Local research report: /Users/adeelyj/code/local ai server setup/architecture research reports/Local AI architecture chathgpt.md
Local research report: /Users/adeelyj/code/local ai server setup/architecture research reports/Local AI architecture perplexity.md
Current reference implementation: /Users/adeelyj/code/local ai server setup/local-ai-stack-repo/docs/local-ai-wiki/overview-architecture.md
Current reference implementation: /Users/adeelyj/code/local ai server setup/local-ai-stack-repo/docs/local-ai-wiki/service-inventory-port-map.md
Current reference implementation: /Users/adeelyj/code/local ai server setup/local-ai-stack-repo/docs/local-ai-wiki/rag-ingestion-search-guide.md
Current validation notes: /Users/adeelyj/code/local ai server setup/local-ai-stack-repo/docs/validation/260603_eplan_rag_knowledge_upgrade/README.md
Theegarten pilot architecture page: ../../docs_theegarten/local-ai-agent-flow.md

Open Questions¶

Should Theegarten's preferred pilot boundary be on-prem hardware, dedicated private EU hosting, or customer-approved enterprise AI infrastructure?
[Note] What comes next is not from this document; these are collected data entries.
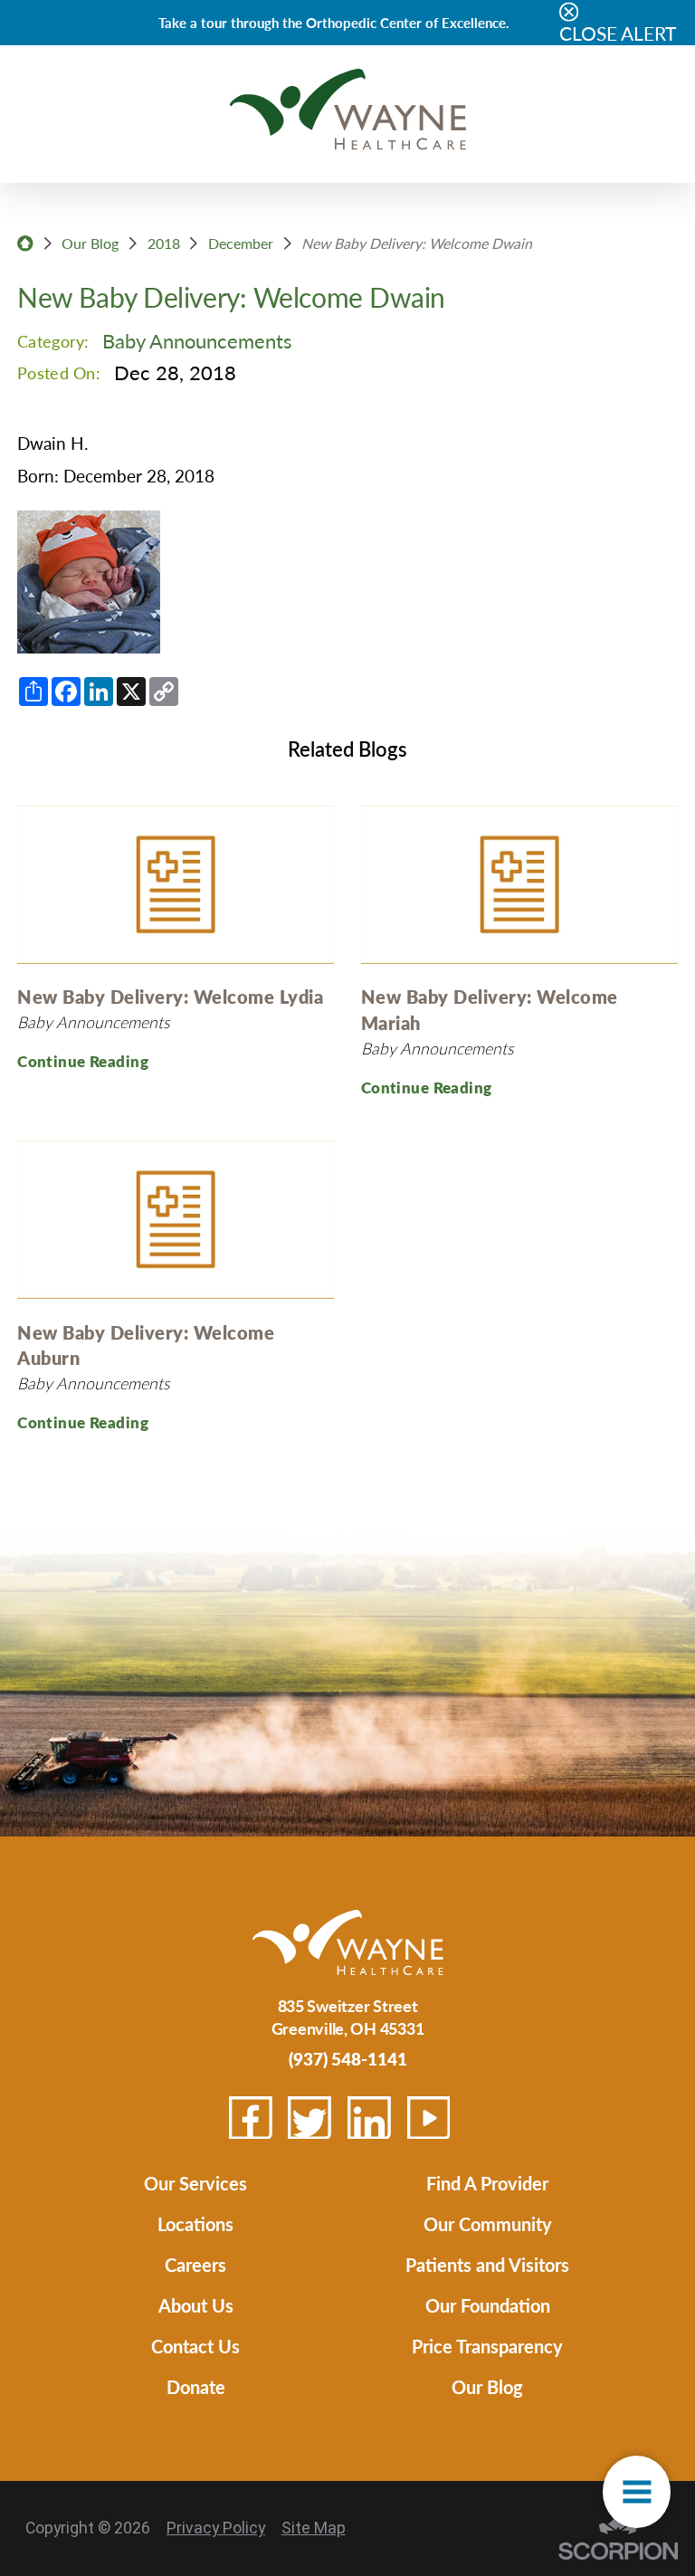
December (240, 243)
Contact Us (195, 2346)
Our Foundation (487, 2305)
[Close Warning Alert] (568, 13)
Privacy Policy (216, 2528)
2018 (164, 243)
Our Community (488, 2223)
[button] (637, 2492)
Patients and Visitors (487, 2264)
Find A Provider (487, 2183)
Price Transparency (487, 2346)
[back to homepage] (25, 243)
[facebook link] (250, 2118)
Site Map (313, 2528)
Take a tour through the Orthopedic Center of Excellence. (333, 22)
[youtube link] (429, 2118)
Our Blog (90, 243)
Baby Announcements (197, 341)
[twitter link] (309, 2118)
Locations (195, 2223)
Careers (195, 2264)
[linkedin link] (369, 2118)
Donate (196, 2386)
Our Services (195, 2183)
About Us (195, 2305)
Which sample Theegarten release package can be used to validate retrieval, drawing/BOM checks, and EPLAN context?
Should the public customer page mention DGX Spark visually, or keep the visual abstract to avoid anchoring on hardware too early?
Which enterprise architecture tier should RapidDraft prepare first: Compose pilot, single-node appliance, or Helm/Kubernetes?